Además, el tiempo es el bien más escaso. En la sociedad actual, que creemos que va a la velocidad de la luz, todo lo que no sea crujirse los dedos y que por ensalmo llegue la solución resulta percibido casi como un fracaso. No es tiempo de milagros.

Reconocer la situación pasa, en primer lugar, por ponerla de manifiesto a la ciudadanía. En segundo lugar, para ponerse manos a la obra para superarla. En tercer lugar, los técnicos tienen que apoyar a los directivos públicos, a los políticos, vaya. Los técnicos, los científicos si queremos, saben un montón de sus áreas; tienen la legitimidad que el reconocimiento de la comunidad a la cual pertenecen les otorga, pero carecen de legitimidad política. Esta la dan, en un sistema democrático, las urnas. No hace falta que olvidemos nunca esta piedra angular del sistema.

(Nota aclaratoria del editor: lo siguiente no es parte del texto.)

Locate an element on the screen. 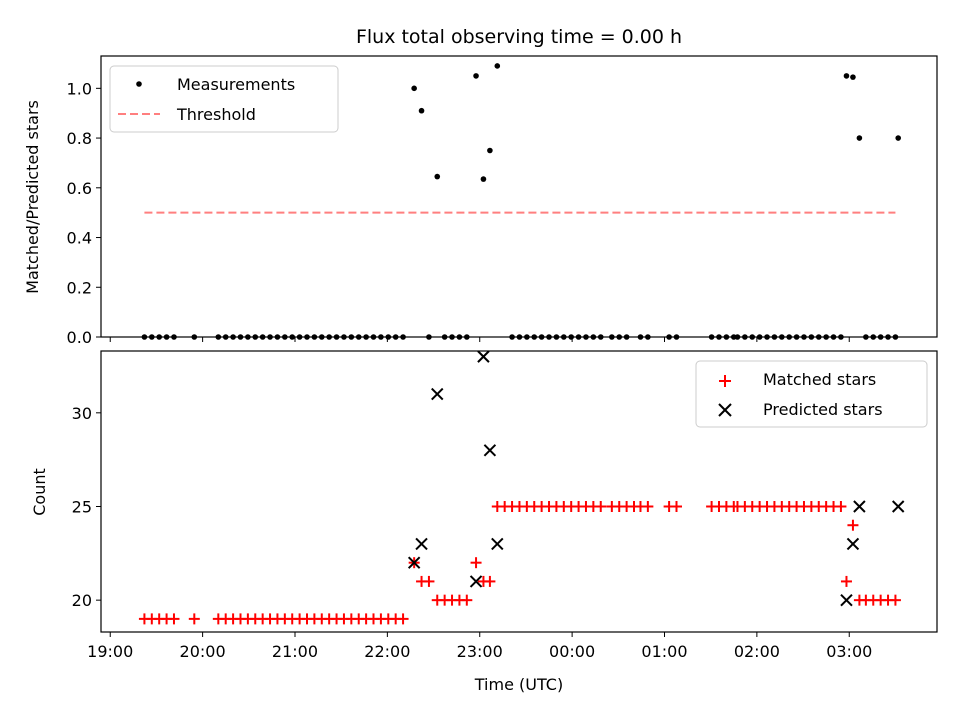 The width and height of the screenshot is (960, 720). bottom-y-axis-label: Count is located at coordinates (40, 492).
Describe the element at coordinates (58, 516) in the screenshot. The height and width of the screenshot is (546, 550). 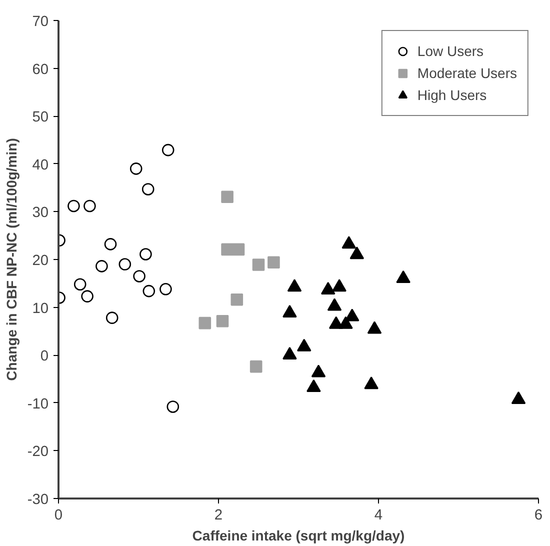
I see `x-tick-label: 0` at that location.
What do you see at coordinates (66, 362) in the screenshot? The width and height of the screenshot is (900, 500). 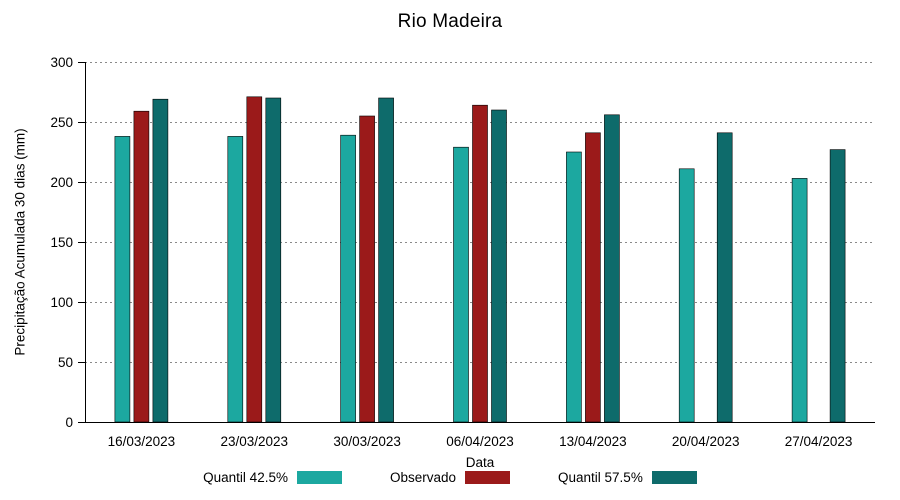 I see `y-tick-label: 50` at bounding box center [66, 362].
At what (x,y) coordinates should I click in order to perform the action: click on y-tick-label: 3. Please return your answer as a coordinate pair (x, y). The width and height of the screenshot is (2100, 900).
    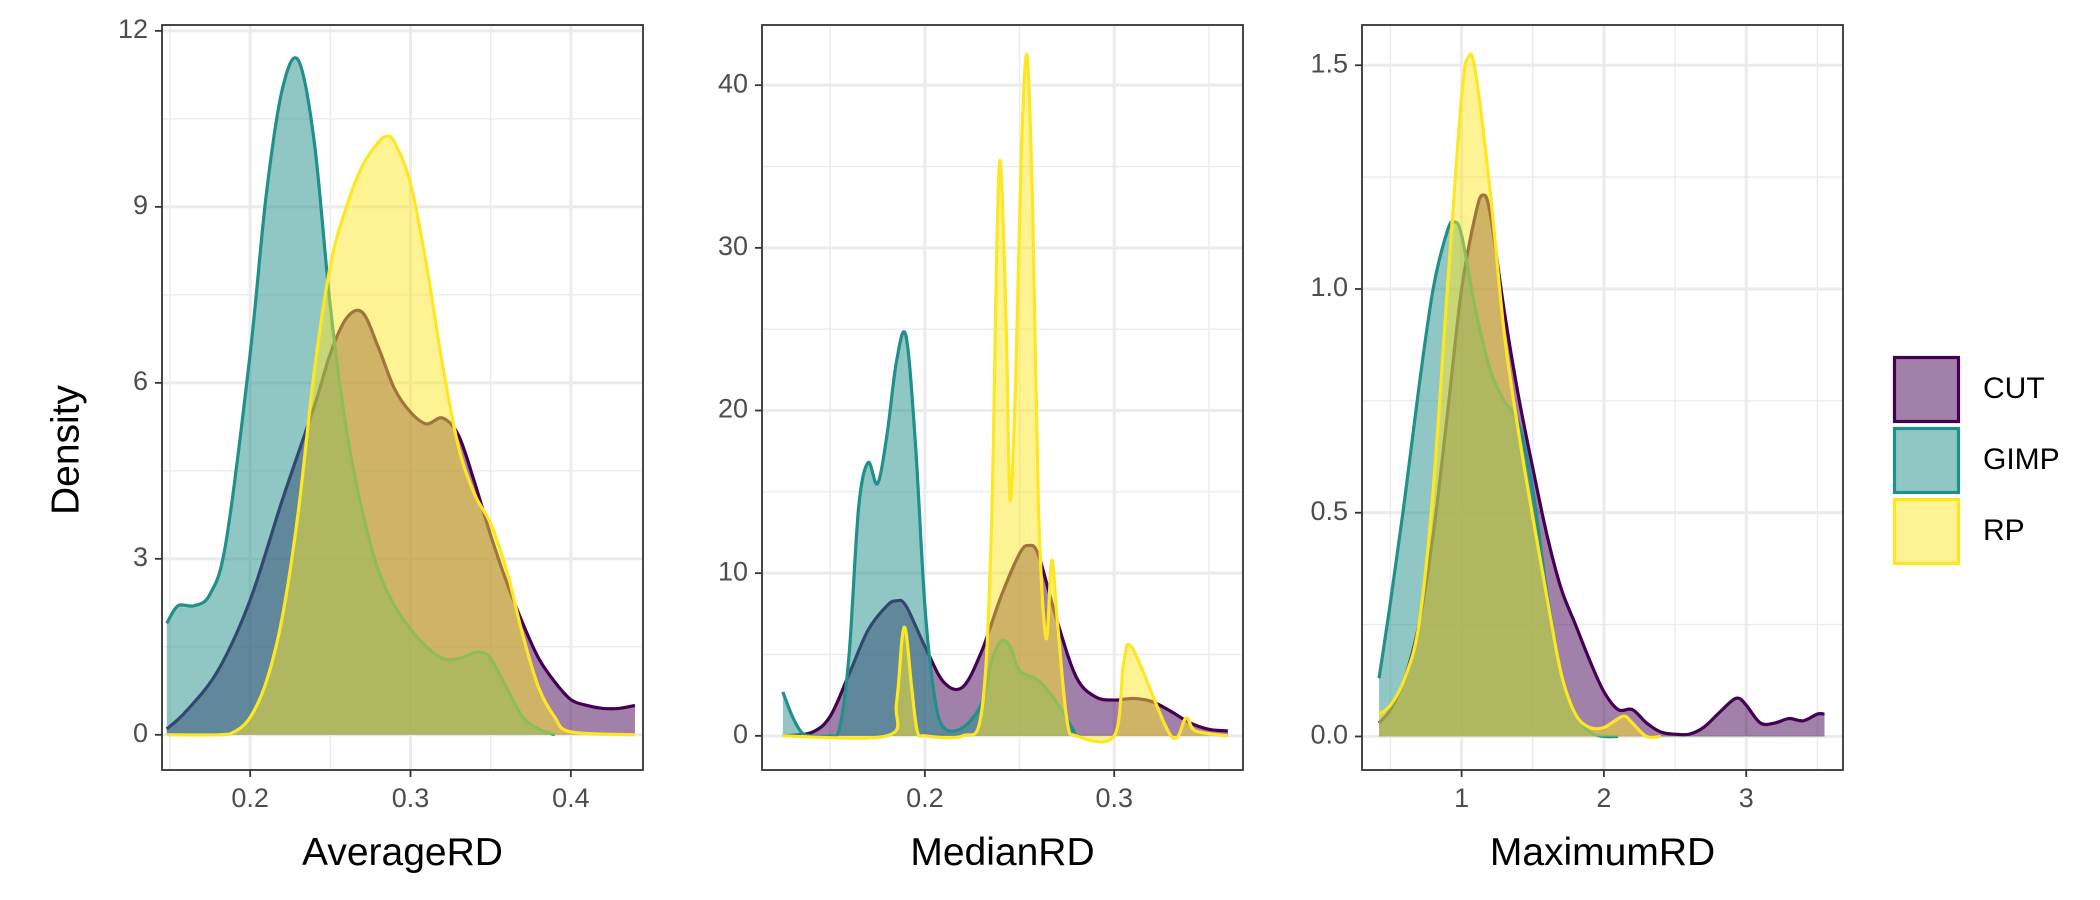
    Looking at the image, I should click on (140, 557).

Ciertamente, muchas veces, demasiadas veces, los políticos se hacen los sordos ante los clamores con amplio consenso de los científicos. Es una triste evidencia. Pero eso no permite a la comunidad científica -que después de todo no es tan homogénea como parece- subrogarse, ni en tiempo de crisis, en el papel de líderes de la gobernanza. La técnica, la ciencia, la buena, la excelente, necesita de los políticos para implementarse. Necesita, claro está, de buenos políticos. La tecnocracia es un sistema falsamente meritocrático, autorreferencial y nada transparente, porque no hay que justificar ante el público lo que para el tecnócrata es evidente -la pretendida razón científica- y, encima, no lo entendería por su obvia ignorancia. Además, la tecnocracia no es pura; se contamina en pocos segundos de los vicios de la mala política. Salimos del lodo y caemos en el arroyo.

En resumen, estamos ante un falso dilema: tecnocracia o política. La tecnocracia es una forma -muy mala- de política que se sitúa en las antípodas de la buena gobernanza, del buen gobierno. Lo que hay que cambiar es la forma de hacer política y de administrar los bienes y servicios públicos. Hacerlo de forma razonable, transparente y basado en datos reales no es una mala solución. Y que los ciudadanos decidan el mejor programa.